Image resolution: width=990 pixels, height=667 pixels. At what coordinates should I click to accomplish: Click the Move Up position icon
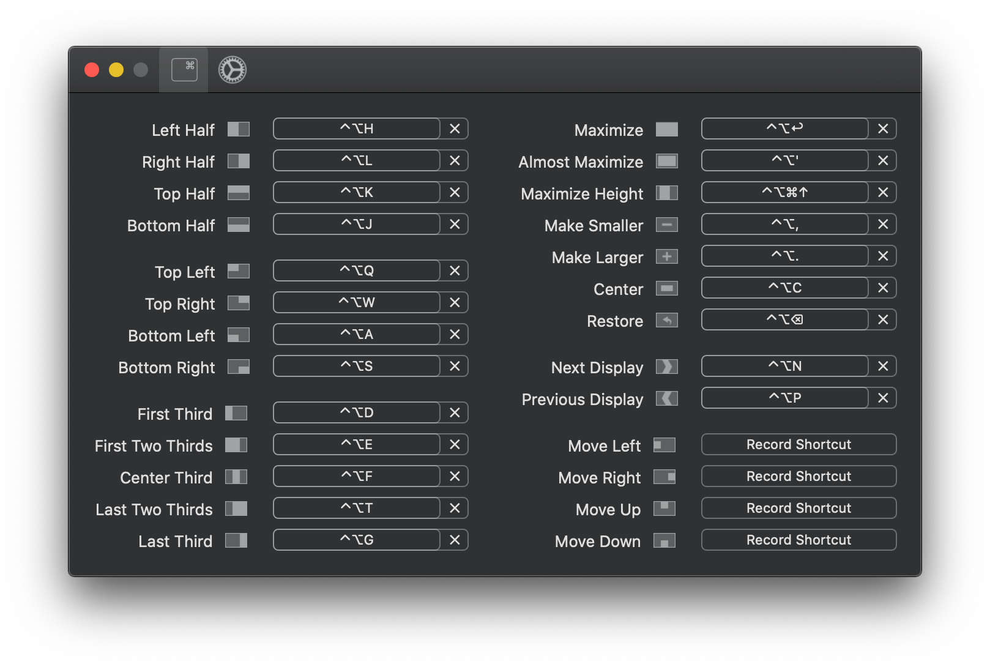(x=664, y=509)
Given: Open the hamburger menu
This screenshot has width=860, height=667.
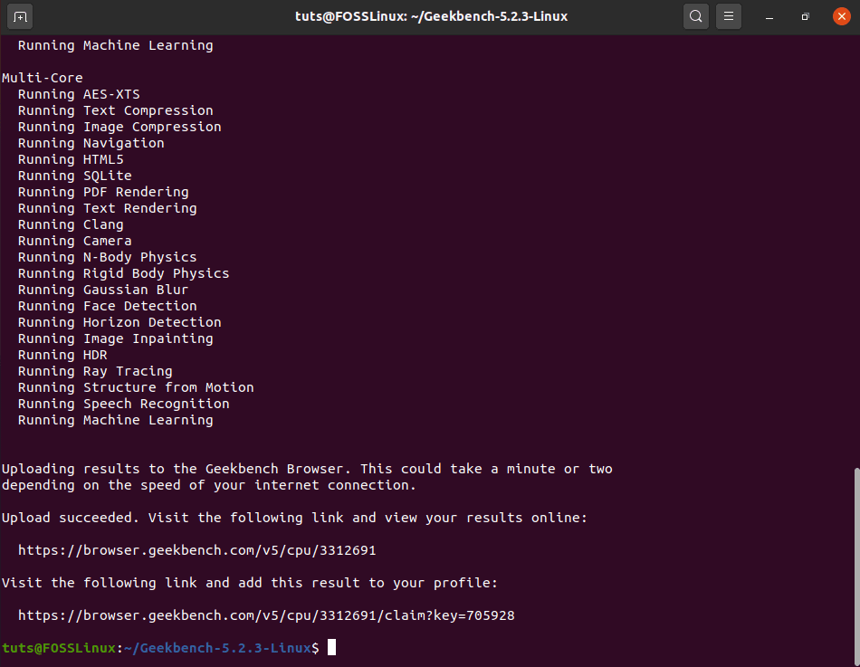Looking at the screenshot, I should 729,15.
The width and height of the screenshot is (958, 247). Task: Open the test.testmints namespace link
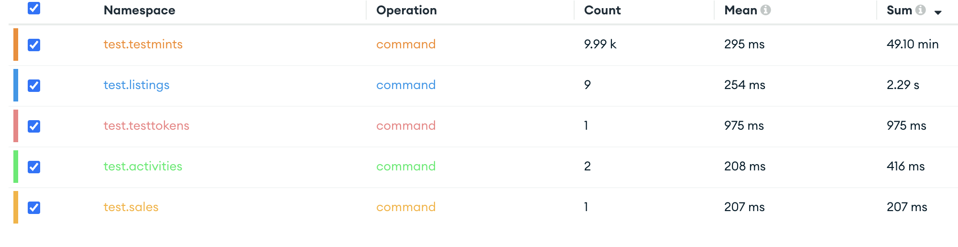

◆ THE REQUEST
Reproduce the data above word for word, leaving out the pictures.

◆ CORRECT ANSWER
Image resolution: width=990 pixels, height=667 pixels. At what coordinates should I click to accomplish: Click the Move Up position icon
(x=664, y=509)
Given: Open the hamburger menu
This screenshot has width=860, height=667.
Looking at the screenshot, I should 729,15.
The width and height of the screenshot is (958, 247). Task: Open the test.testmints namespace link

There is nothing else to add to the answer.